### Available records
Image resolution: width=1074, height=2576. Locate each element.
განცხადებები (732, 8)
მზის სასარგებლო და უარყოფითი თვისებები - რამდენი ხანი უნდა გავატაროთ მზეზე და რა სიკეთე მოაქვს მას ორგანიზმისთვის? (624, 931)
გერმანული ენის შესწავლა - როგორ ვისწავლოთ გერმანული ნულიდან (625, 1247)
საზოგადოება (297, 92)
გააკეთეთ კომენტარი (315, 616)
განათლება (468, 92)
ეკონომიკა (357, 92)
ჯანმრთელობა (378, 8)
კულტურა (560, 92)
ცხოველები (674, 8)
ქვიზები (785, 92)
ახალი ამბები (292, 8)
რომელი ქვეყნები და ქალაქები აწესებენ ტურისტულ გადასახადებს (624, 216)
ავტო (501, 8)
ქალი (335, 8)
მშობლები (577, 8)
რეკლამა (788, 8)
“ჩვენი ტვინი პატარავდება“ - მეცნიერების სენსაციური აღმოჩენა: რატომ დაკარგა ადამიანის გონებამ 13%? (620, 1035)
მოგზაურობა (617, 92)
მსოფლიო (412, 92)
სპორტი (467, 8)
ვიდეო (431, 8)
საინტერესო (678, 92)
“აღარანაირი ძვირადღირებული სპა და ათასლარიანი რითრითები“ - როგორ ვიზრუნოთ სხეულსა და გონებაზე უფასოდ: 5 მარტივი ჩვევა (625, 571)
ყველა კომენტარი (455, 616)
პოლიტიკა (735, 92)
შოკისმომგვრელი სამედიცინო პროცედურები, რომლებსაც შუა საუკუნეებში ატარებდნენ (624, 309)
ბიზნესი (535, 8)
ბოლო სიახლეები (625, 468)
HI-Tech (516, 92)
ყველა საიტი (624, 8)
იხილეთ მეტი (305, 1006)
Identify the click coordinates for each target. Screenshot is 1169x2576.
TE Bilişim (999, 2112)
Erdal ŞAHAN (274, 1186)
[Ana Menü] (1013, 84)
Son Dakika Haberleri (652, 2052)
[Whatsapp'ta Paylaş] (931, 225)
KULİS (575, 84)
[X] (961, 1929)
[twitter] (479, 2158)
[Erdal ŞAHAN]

### Assignment
Output each line of the material exactly as it was written above.

### Task answer
Image resolution: width=1074, height=2576. Locate each element.
განცხადებები (732, 8)
მზის სასარგებლო და უარყოფითი თვისებები - რამდენი ხანი უნდა გავატაროთ მზეზე და რა სიკეთე მოაქვს მას ორგანიზმისთვის? (624, 931)
გერმანული ენის შესწავლა - როგორ ვისწავლოთ გერმანული ნულიდან (625, 1247)
საზოგადოება (297, 92)
გააკეთეთ კომენტარი (315, 616)
განათლება (468, 92)
ეკონომიკა (357, 92)
ჯანმრთელობა (378, 8)
კულტურა (560, 92)
ცხოველები (674, 8)
ქვიზები (785, 92)
ახალი ამბები (292, 8)
რომელი ქვეყნები და ქალაქები აწესებენ ტურისტულ გადასახადებს (624, 216)
ავტო (501, 8)
ქალი (335, 8)
მშობლები (577, 8)
რეკლამა (788, 8)
“ჩვენი ტვინი პატარავდება“ - მეცნიერების სენსაციური აღმოჩენა: რატომ დაკარგა ადამიანის გონებამ 13%? (620, 1035)
მოგზაურობა (617, 92)
მსოფლიო (412, 92)
სპორტი (467, 8)
ვიდეო (431, 8)
საინტერესო (678, 92)
“აღარანაირი ძვირადღირებული სპა და ათასლარიანი რითრითები“ - როგორ ვიზრუნოთ სხეულსა და გონებაზე უფასოდ: 5 მარტივი ჩვევა (625, 571)
ყველა კომენტარი (455, 616)
პოლიტიკა (735, 92)
შოკისმომგვრელი სამედიცინო პროცედურები, რომლებსაც შუა საუკუნეებში ატარებდნენ (624, 309)
ბიზნესი (535, 8)
ბოლო სიახლეები (625, 468)
HI-Tech (516, 92)
ყველა საიტი (624, 8)
იხილეთ მეტი (305, 1006)
Identify the click coordinates for each target. Screenshot is 1169x2576.
TE Bilişim (999, 2112)
Erdal ŞAHAN (274, 1186)
[Ana Menü] (1013, 84)
Son Dakika Haberleri (652, 2052)
[Whatsapp'ta Paylaş] (931, 225)
KULİS (575, 84)
[X] (961, 1929)
[twitter] (479, 2158)
[Erdal ŞAHAN]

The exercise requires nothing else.